WHAT YOU SHOULD DO: Output only the lines below from the one containing "This screenshot has width=1500, height=584." to the one containing "Task: Tap the", exactly as written, both ends kept.

━━ DATA SUPPLIED

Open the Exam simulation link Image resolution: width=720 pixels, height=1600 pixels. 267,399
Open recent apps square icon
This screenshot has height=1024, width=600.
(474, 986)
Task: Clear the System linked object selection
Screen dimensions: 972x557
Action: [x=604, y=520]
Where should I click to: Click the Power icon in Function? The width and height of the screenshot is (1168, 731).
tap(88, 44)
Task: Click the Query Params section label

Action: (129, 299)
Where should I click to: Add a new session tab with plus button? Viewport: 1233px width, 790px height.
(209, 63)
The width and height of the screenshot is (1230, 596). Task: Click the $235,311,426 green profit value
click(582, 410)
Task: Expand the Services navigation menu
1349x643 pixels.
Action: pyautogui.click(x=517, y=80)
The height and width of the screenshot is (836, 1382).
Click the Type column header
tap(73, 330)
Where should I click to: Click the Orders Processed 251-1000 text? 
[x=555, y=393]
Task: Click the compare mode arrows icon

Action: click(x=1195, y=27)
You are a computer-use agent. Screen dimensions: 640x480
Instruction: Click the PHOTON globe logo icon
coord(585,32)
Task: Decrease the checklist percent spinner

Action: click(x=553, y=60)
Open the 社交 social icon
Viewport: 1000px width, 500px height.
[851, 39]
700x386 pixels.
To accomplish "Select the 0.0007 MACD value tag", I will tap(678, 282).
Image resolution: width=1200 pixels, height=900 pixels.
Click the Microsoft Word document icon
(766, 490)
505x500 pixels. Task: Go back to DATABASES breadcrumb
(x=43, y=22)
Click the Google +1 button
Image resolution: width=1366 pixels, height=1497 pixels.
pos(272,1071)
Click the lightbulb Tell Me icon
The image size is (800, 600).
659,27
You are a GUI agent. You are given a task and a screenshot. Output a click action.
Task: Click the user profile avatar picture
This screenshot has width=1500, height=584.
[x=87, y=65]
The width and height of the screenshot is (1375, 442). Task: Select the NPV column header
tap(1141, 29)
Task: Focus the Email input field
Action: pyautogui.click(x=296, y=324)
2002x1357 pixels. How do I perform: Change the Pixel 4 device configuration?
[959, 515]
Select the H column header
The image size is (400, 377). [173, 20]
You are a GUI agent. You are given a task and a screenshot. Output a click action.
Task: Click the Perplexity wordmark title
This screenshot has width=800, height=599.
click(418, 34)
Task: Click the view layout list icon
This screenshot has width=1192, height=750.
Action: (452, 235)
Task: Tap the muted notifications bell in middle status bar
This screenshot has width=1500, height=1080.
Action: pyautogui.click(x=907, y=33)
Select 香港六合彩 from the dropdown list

━━━━

EXERCISE ANSWER:
This screenshot has width=1500, height=584.
[x=87, y=65]
The width and height of the screenshot is (1375, 442). Task: Select the NPV column header
tap(1141, 29)
Task: Focus the Email input field
Action: pyautogui.click(x=296, y=324)
2002x1357 pixels. How do I perform: Change the Pixel 4 device configuration?
[959, 515]
Select the H column header
The image size is (400, 377). [173, 20]
You are a GUI agent. You are given a task and a screenshot. Output a click action.
Task: Click the Perplexity wordmark title
This screenshot has width=800, height=599.
click(418, 34)
Task: Click the view layout list icon
This screenshot has width=1192, height=750.
Action: (452, 235)
Task: Tap the muted notifications bell in middle status bar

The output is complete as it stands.